Ce scandale financier et technique, qui met en péril le bon démarrage de la Caisse nationale d’assurance-maladie, vient s’ajouter à d’autres problèmes qui méritent une intervention urgente et énergique du président de la République, s’il veut voir la CANAM, un projet qui lui est très cher, opérationnel sous peu, tel qu’il le souhaite ardemment. Il s’agit, entre autres, du recrutement du personnel. A ce niveau, le ministère du Développement social avait chargé un cabinet privé de procéder au recrutement des agents, moyennant 14 millions FCFA.
Une violation des textes de la CANAM qui, en tant qu’établissement public à caractère administratif doté de la personnalité morale et de l’autonomie financière, a la charge de recruter son personnel. Une liste de recrues envoyée par le ministère du Développement social au directeur de la CANAM a été rejetée par ce dernier.
Depuis lors, c’est la guerre déclarée au directeur de la CANAM, Nouhoum Sidibé, que le ministre a tenté de faire remplacer par l’un de ses proches. En attendant, toutes les propositions émanant de la CANAM sont purement et simplement gelées, de sorte que la structure fonctionne sans budget, sans personnel et dans un dénuement criard. En effet, le ministre a opposé une fin de non-recevoir aux propositions de mise à disposition de cadres et techniciens de la Caisse des retraites et de l’Inps pour assurer un bon déroulement des opérations de démarrage en apportant leur expertise.
De sorte que ces derniers, outrés par l’intransigeance du ministre et soucieux de la réussite de ce projet qui tient à cœur ATT, ont décidé, de leur propre chef, d’assurer des prestations bénévoles pour sauver la situation.Le directeur de la CANAM n’a, pour le moment, ni salaire, ni véhicule, encore moins de budget. Pour se déplacer, il est obligé d’emprunter la voiture d’un de ses collaborateurs, qui attend lui aussi son salaire, comme le directeur.

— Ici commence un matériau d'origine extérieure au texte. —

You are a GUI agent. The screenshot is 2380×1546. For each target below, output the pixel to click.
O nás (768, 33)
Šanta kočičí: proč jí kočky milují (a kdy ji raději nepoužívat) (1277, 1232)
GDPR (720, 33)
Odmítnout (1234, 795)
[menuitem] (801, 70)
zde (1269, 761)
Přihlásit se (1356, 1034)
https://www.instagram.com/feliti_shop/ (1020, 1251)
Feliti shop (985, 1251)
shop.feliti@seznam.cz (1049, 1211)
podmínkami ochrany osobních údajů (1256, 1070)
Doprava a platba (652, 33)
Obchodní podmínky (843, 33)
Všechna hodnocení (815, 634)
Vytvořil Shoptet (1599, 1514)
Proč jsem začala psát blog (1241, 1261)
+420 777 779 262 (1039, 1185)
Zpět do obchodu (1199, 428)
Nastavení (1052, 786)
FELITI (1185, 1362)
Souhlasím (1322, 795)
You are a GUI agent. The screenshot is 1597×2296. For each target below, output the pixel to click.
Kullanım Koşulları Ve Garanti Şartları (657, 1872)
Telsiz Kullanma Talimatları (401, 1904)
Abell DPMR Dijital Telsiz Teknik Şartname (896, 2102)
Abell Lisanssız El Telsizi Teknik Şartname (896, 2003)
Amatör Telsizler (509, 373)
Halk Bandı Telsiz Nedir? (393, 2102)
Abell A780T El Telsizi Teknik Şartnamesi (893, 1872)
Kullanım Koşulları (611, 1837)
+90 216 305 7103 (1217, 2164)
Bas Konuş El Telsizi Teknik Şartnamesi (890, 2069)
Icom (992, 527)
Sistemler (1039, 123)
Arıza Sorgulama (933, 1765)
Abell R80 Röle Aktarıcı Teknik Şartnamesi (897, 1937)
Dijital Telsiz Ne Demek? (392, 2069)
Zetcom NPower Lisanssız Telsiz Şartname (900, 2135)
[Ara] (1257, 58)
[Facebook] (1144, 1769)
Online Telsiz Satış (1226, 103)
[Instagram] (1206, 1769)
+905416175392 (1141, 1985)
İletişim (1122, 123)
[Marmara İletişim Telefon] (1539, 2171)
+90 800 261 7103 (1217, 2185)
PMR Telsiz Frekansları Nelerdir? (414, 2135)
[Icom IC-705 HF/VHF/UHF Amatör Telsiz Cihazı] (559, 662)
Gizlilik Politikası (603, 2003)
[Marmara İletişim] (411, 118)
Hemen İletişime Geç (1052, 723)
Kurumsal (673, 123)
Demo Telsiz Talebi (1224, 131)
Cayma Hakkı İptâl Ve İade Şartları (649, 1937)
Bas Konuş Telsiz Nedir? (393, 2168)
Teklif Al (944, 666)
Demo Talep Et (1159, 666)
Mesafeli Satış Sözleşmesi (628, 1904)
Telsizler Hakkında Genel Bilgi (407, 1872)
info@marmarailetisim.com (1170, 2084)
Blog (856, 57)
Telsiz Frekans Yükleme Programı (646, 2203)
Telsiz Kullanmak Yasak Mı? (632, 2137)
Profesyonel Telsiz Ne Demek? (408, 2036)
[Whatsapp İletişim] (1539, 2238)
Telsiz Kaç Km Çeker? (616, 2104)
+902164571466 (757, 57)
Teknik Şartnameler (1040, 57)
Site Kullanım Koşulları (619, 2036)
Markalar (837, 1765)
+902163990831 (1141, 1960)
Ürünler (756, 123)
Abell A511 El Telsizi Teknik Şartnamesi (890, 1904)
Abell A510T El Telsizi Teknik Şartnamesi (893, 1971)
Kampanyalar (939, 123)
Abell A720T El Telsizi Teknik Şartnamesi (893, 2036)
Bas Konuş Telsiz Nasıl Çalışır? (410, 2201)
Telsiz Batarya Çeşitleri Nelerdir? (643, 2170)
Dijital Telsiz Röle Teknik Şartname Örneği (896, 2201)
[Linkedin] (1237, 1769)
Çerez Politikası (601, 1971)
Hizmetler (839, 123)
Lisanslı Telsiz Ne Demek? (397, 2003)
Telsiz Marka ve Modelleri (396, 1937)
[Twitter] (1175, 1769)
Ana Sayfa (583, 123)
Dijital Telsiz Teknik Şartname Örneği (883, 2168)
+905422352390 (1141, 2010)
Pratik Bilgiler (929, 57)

Signalons aussi que des cadres expatriés sont venus de France pour prêter main forte au directeur dans la mise en place de la structure. Ils ne reçoivent, en contrepartie, que des bons de carburant. Dans quelle République ose-t-on encore pérenniser pareilles situations? Tout cela parce, que refusant de se soumettre au diktat de Sékou Diakité qui voulait interférer dans sa gestion et décider de tout, comme cela se fait pour les crédits de la Direction nationale de la protection sociale et de l’économie solidaire.
Un dossier qui devrait intéresser le pôle économique et financeir.